▶ MATERIAL SUPPLIED
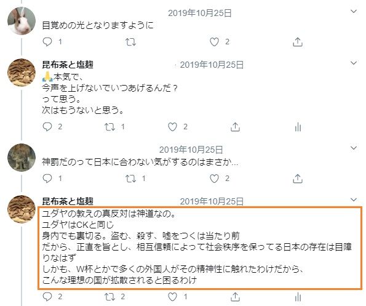Like the 目覚めの光となりますように tweet
This screenshot has height=306, width=366.
tap(214, 42)
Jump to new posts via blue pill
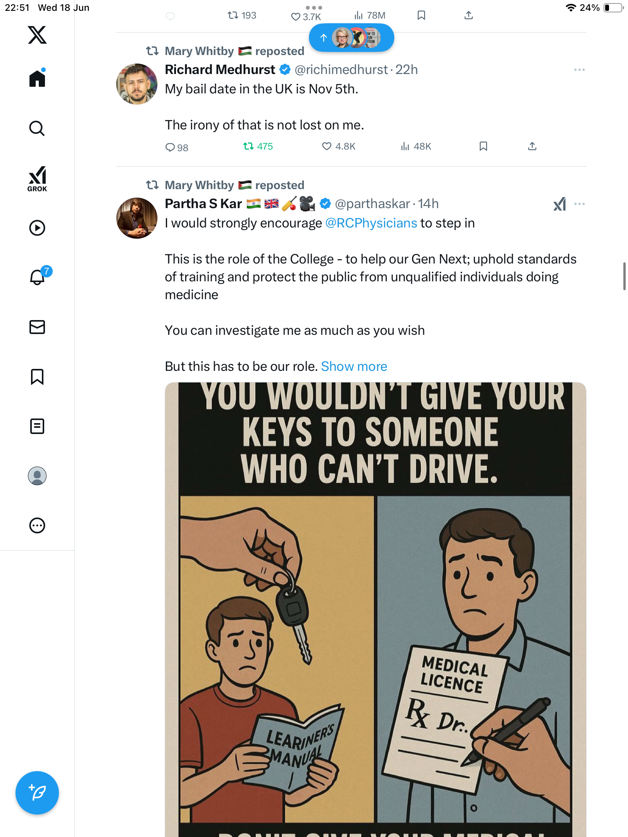The width and height of the screenshot is (628, 837). (352, 38)
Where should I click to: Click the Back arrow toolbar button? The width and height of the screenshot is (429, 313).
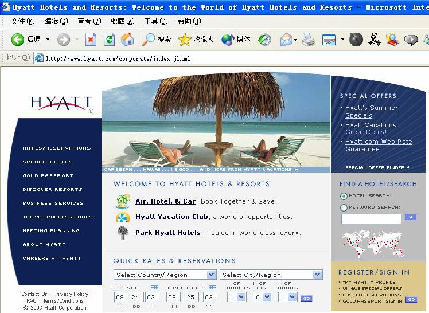point(18,40)
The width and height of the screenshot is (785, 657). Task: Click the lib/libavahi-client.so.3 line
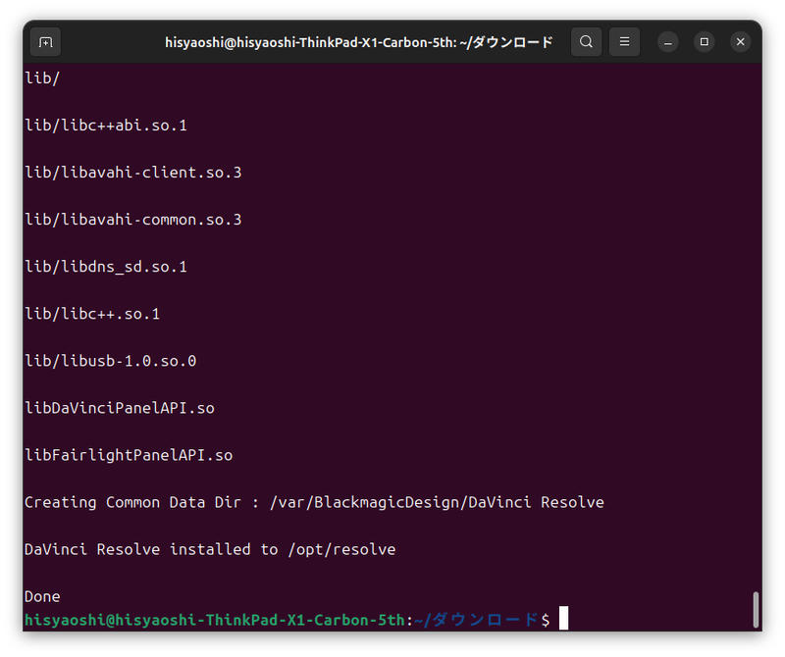[x=132, y=173]
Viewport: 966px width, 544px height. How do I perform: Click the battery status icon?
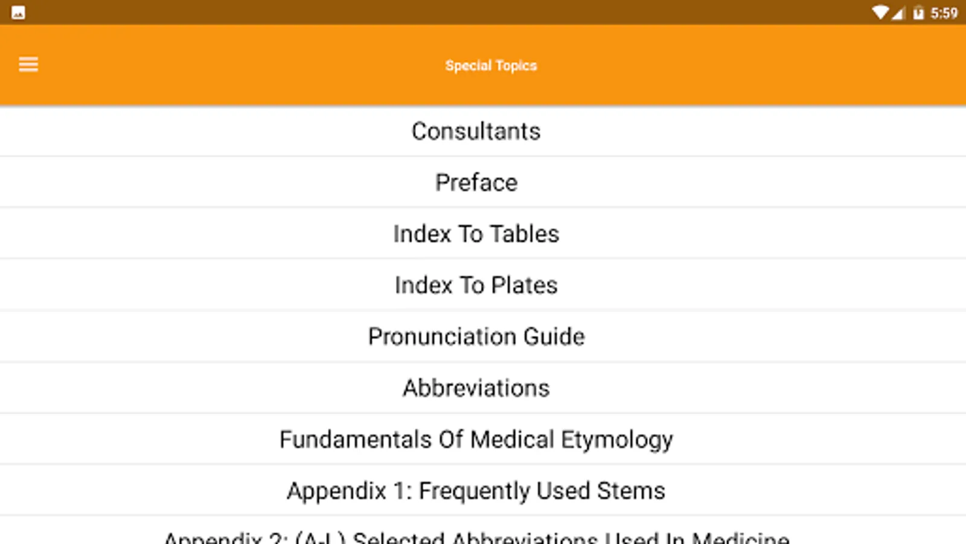[x=918, y=13]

▶ WORK TO COMPLETE
Without the pictures, retype exactly the lines from the one that holds "Jump to new posts via blue pill" to the last line of the data above, both of them included.

▶ EXERCISE RESULT
Jump to new posts via blue pill
The width and height of the screenshot is (628, 837). (352, 38)
Where should I click to: Click the Back arrow toolbar button? The width and height of the screenshot is (429, 313).
point(18,40)
The width and height of the screenshot is (785, 657). Task: Click the lib/libavahi-client.so.3 line
[x=132, y=173]
Viewport: 966px width, 544px height. How do I perform: Click the battery status icon?
[x=918, y=13]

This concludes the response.